§ **What you need to do**: Collect each line of the material below that contains the word "screenshot".

§ **Data records**:
start
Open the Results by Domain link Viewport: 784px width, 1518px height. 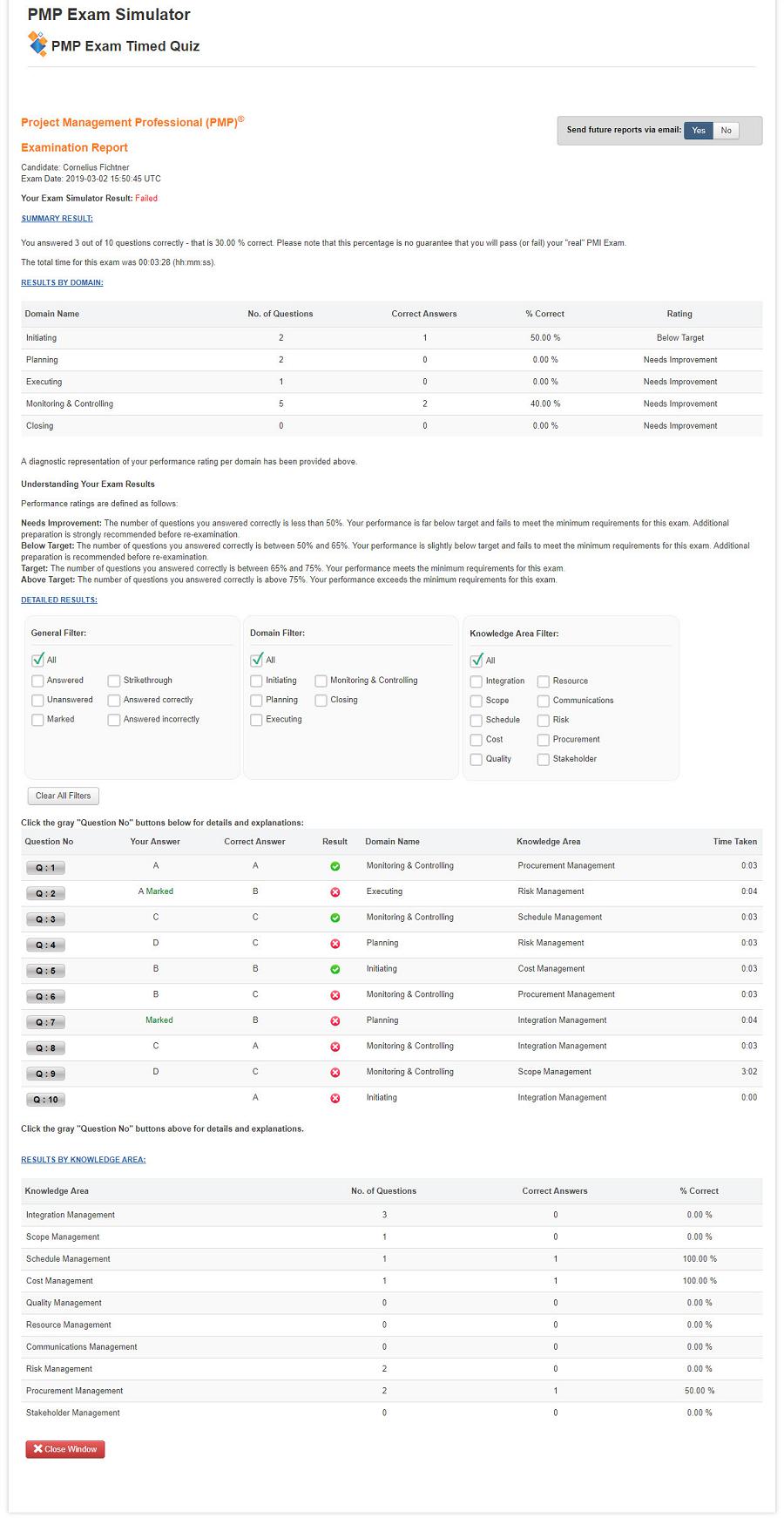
end
start
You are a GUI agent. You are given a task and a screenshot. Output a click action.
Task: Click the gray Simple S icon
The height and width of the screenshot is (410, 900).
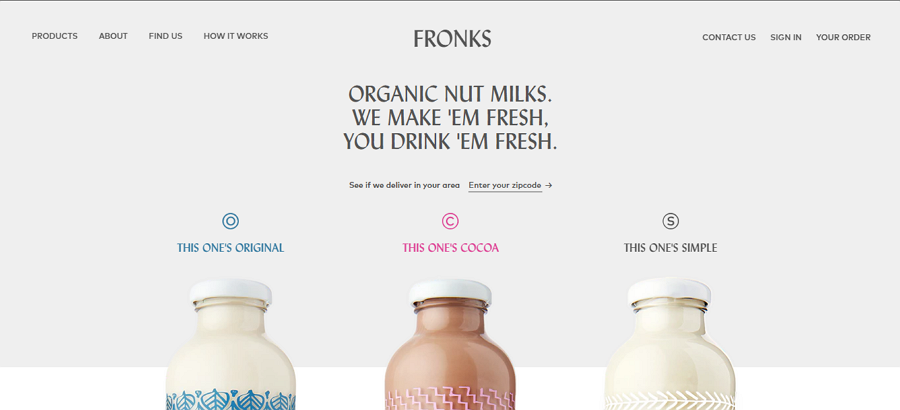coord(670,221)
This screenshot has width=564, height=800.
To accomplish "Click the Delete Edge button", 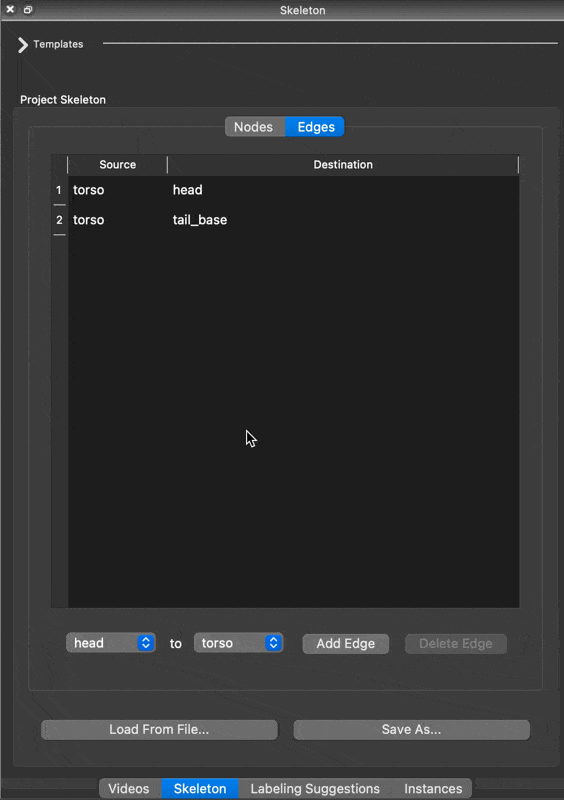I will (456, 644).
end
start
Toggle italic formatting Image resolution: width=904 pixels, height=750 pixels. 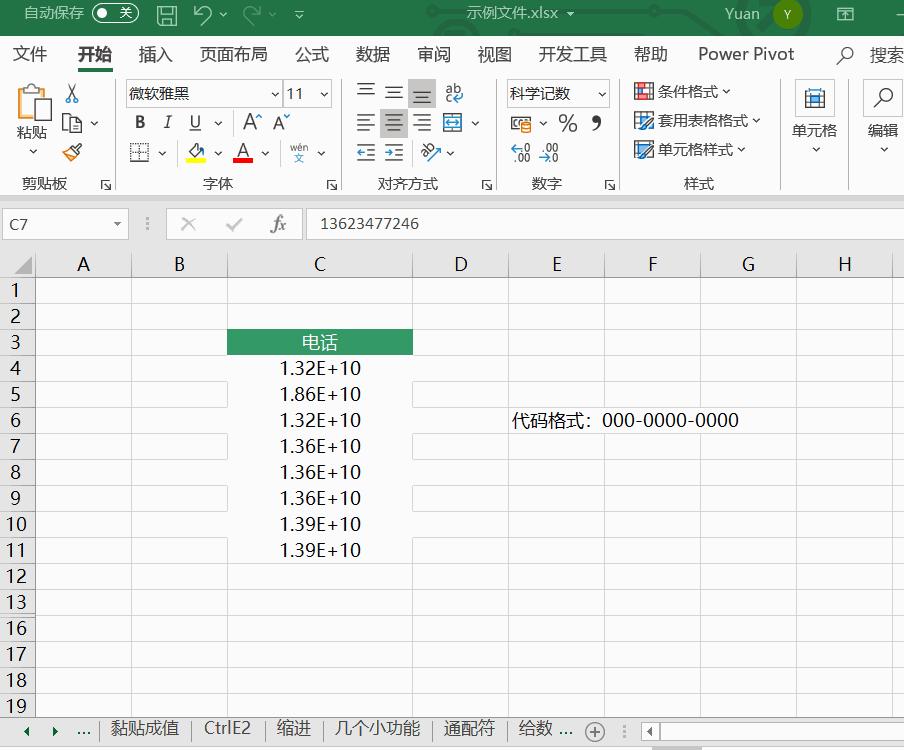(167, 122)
end
§ **Written solution**:
You are a GUI agent. You are given a task and a screenshot. Output a click action.
The height and width of the screenshot is (410, 900).
This screenshot has width=564, height=800.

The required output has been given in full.